▶ Problem statement:
Skip every picture, and output exactly the lines starting at the one with "Sort By (50, 413)" and running through the last line of the material below.
======== Data for review ========
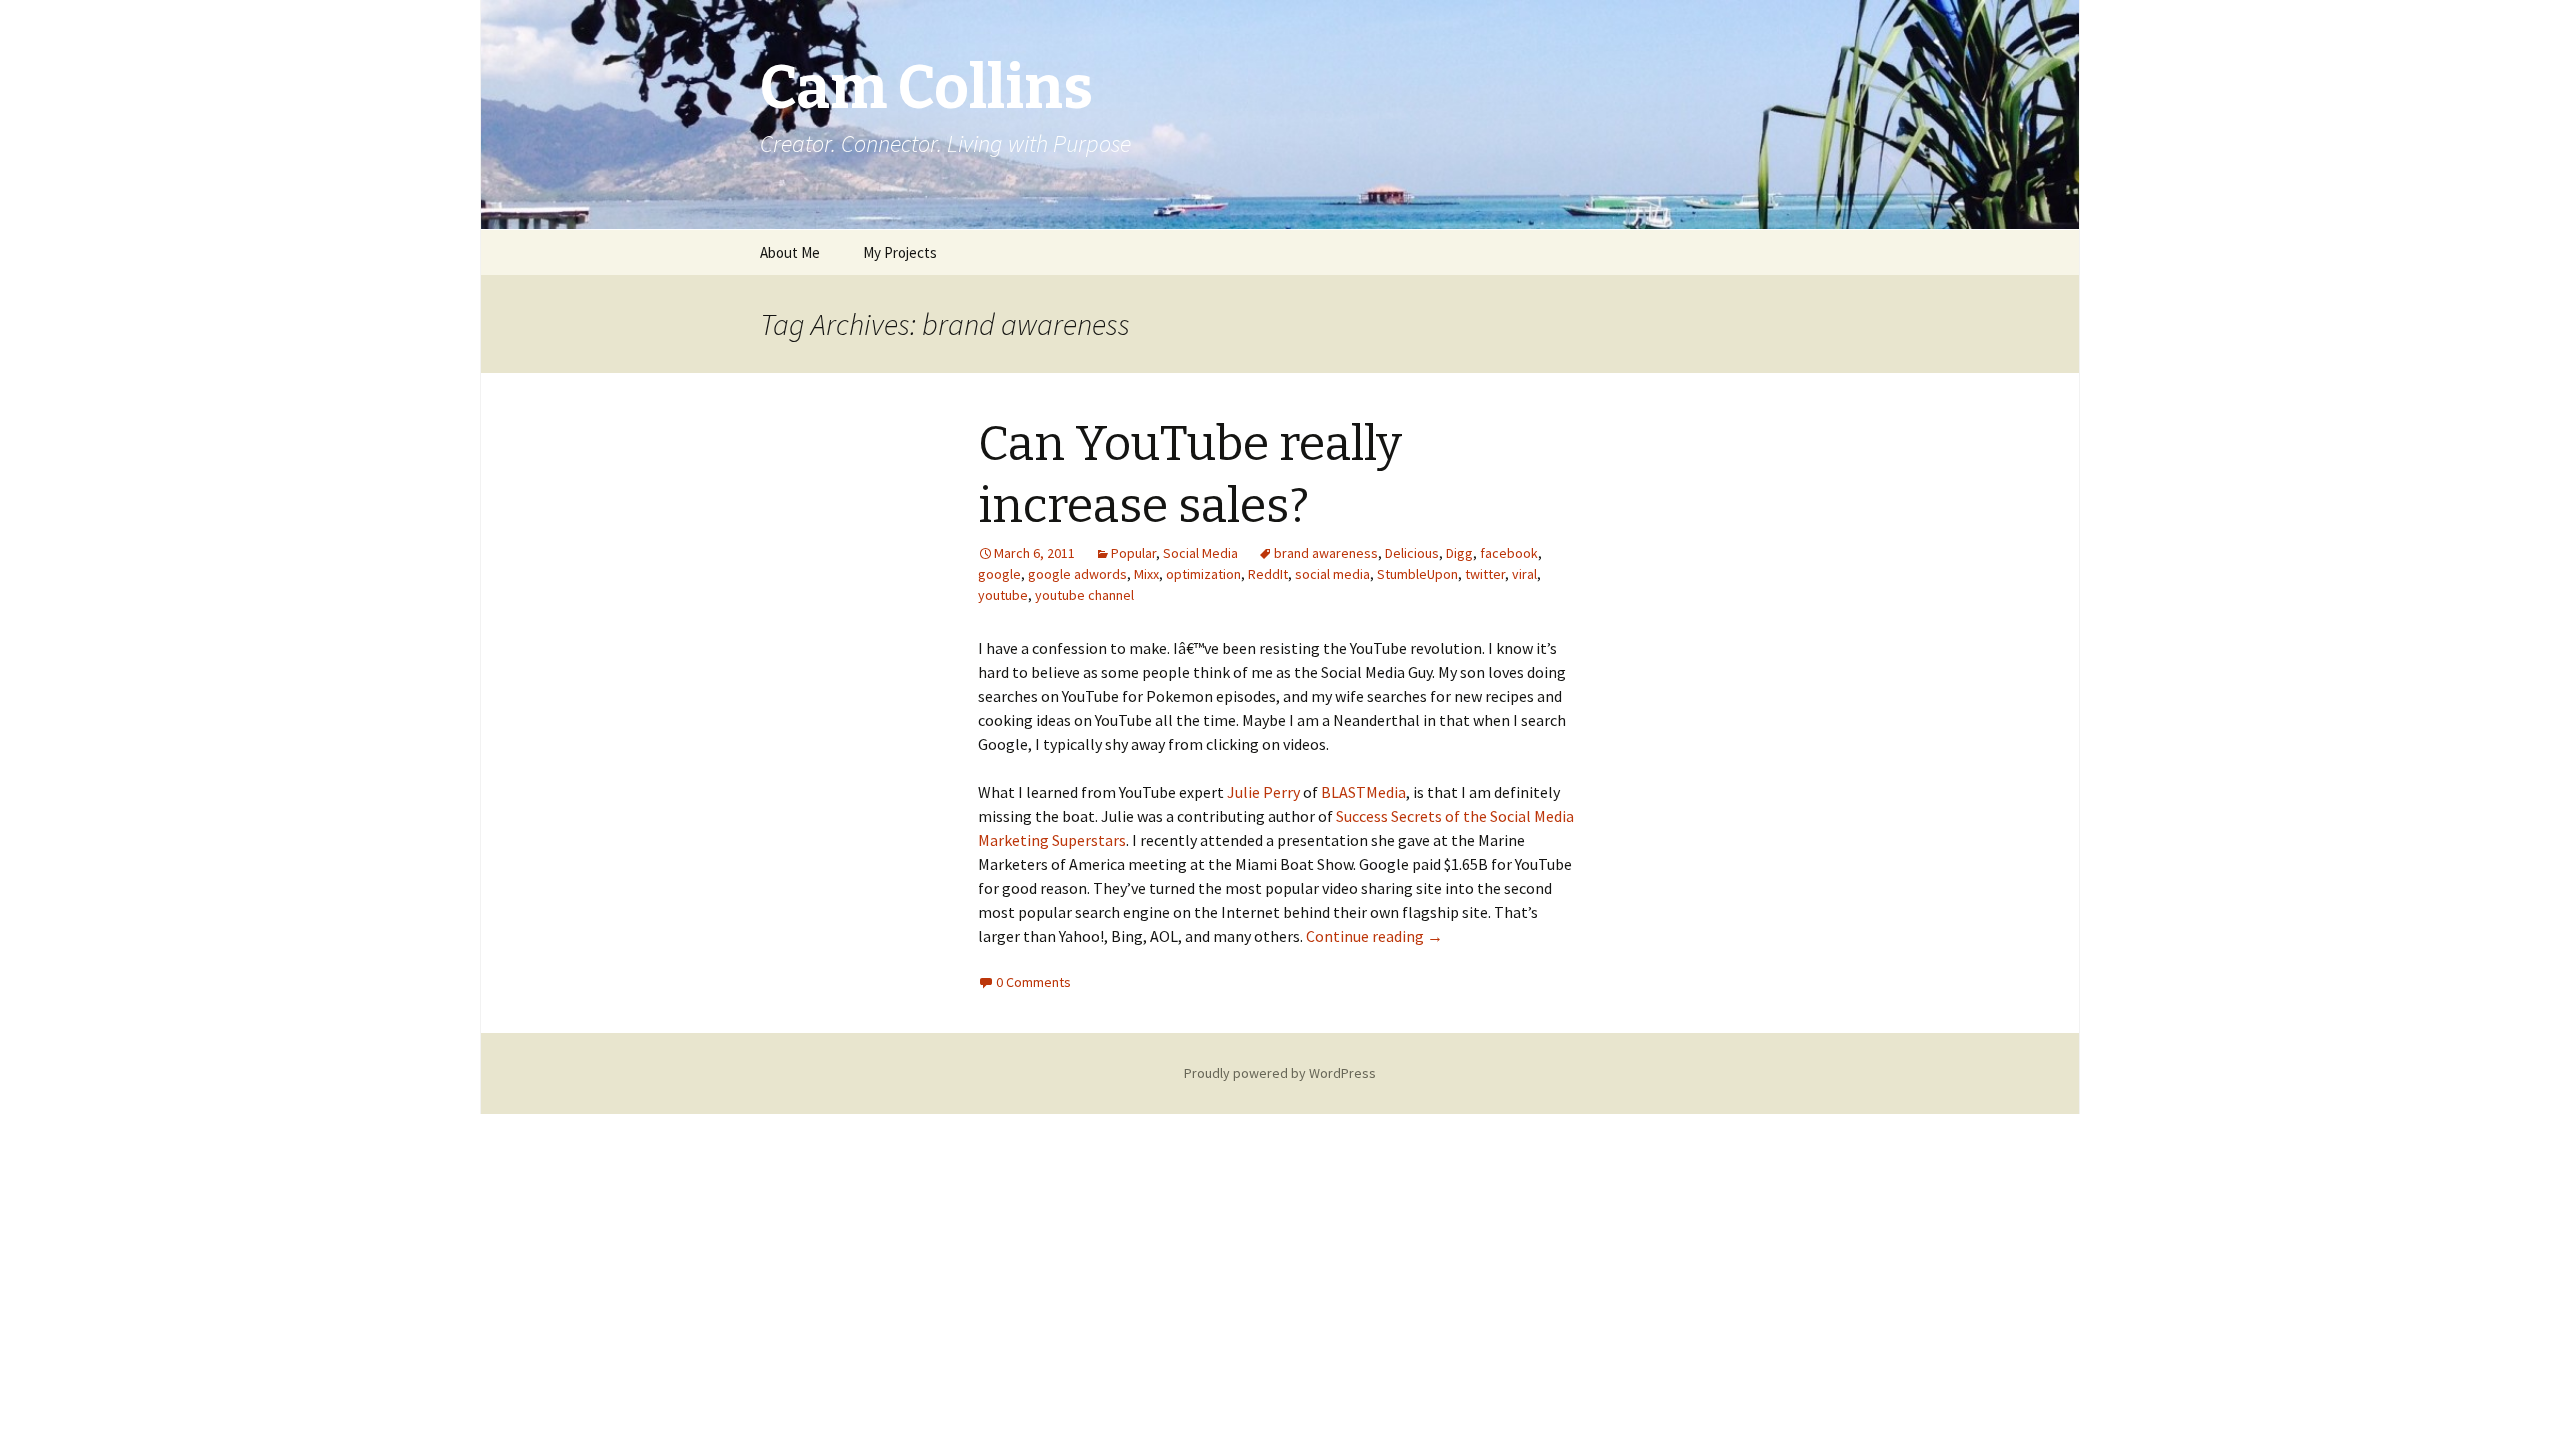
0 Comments (1033, 982)
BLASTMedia (1363, 792)
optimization (1203, 574)
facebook (1509, 553)
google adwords (1077, 574)
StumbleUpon (1417, 574)
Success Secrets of (1399, 816)
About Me (790, 252)
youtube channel (1084, 595)
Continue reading (1374, 936)
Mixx (1146, 574)
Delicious (1412, 553)
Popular (1133, 553)
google (999, 574)
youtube (1003, 595)
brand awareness (1326, 553)
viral (1524, 574)
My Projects (900, 252)
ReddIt (1268, 574)
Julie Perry (1263, 792)
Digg (1459, 553)
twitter (1485, 574)
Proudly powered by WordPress (1280, 1073)
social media (1332, 574)
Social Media (1200, 553)
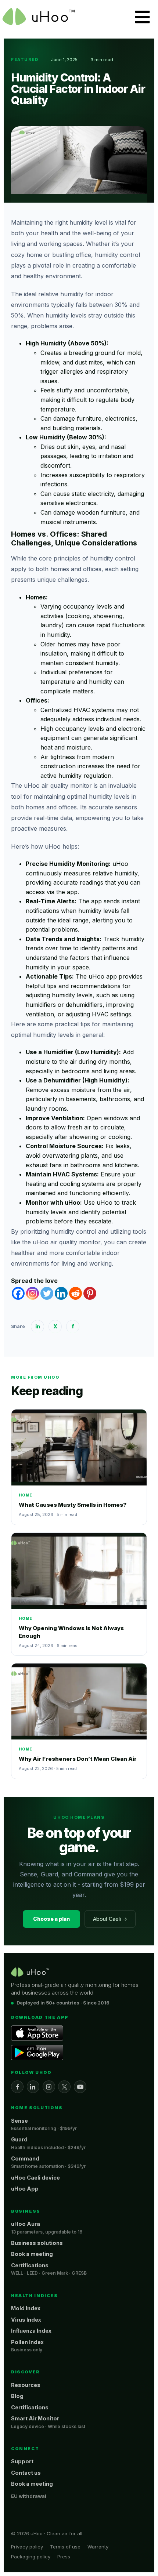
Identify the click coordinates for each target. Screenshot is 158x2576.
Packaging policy (30, 2556)
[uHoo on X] (64, 2086)
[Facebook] (18, 1293)
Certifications (30, 2265)
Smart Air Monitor (35, 2418)
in (37, 1326)
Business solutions (37, 2243)
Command (25, 2158)
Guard (19, 2139)
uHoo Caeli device (35, 2177)
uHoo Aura (25, 2224)
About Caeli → (110, 1919)
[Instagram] (32, 1293)
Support (22, 2461)
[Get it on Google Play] (37, 2052)
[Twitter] (46, 1293)
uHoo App (25, 2188)
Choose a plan (51, 1919)
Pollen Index (27, 2342)
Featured (24, 59)
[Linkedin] (61, 1293)
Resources (25, 2385)
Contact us (26, 2473)
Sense (19, 2121)
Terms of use (65, 2547)
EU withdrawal (28, 2496)
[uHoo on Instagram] (49, 2086)
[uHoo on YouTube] (80, 2086)
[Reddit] (75, 1293)
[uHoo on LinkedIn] (33, 2086)
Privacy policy (27, 2547)
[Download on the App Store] (37, 2033)
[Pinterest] (89, 1293)
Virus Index (26, 2319)
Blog (17, 2396)
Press (63, 2556)
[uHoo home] (30, 1972)
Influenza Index (31, 2331)
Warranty (97, 2547)
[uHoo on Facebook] (17, 2086)
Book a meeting (32, 2254)
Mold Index (25, 2308)
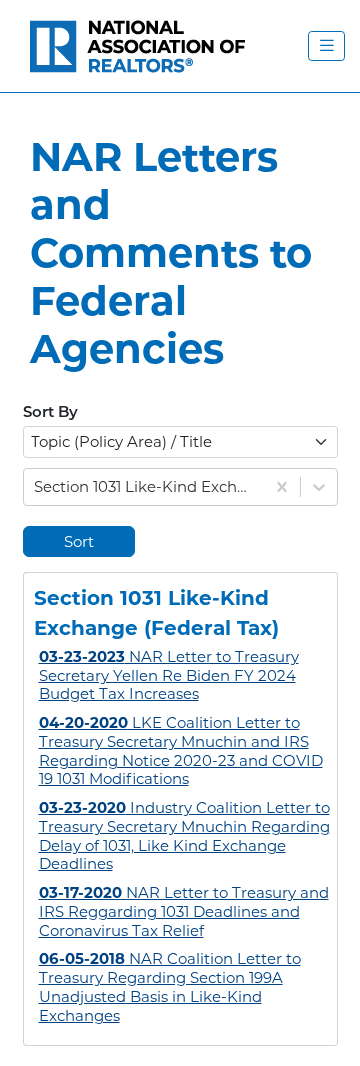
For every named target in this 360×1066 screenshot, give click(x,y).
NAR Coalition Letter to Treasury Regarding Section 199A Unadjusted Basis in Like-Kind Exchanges (170, 986)
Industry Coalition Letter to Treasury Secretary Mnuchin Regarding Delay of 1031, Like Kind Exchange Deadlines (184, 835)
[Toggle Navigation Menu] (326, 46)
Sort (79, 541)
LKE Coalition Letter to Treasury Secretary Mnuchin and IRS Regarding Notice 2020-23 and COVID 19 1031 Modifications (181, 750)
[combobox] (36, 487)
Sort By (50, 413)
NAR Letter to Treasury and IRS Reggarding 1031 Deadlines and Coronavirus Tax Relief (184, 911)
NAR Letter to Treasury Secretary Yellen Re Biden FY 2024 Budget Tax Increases (169, 675)
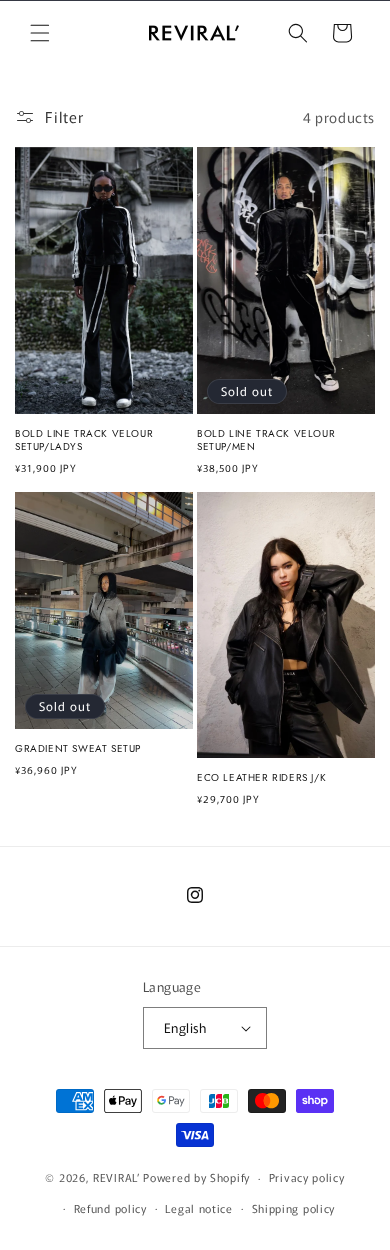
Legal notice (198, 1208)
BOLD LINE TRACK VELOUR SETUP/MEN (266, 440)
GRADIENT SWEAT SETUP (78, 748)
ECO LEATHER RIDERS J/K (261, 777)
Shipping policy (294, 1208)
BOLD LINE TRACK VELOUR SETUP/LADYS (84, 440)
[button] (40, 33)
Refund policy (110, 1208)
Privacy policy (307, 1177)
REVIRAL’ (117, 1177)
========
▶ Response for this exercise:
Sort By (50, 413)
NAR Letter to Treasury and IRS Reggarding 1031 Deadlines and Coronavirus Tax Relief (184, 911)
NAR Letter to Treasury Secretary Yellen Re Biden FY 2024 Budget Tax Increases (169, 675)
Legal notice (198, 1208)
BOLD LINE TRACK VELOUR SETUP/MEN (266, 440)
GRADIENT SWEAT SETUP (78, 748)
ECO LEATHER RIDERS J/K (261, 777)
Shipping policy (294, 1208)
BOLD LINE TRACK VELOUR SETUP/LADYS (84, 440)
[button] (40, 33)
Refund policy (110, 1208)
Privacy policy (307, 1177)
REVIRAL’ (117, 1177)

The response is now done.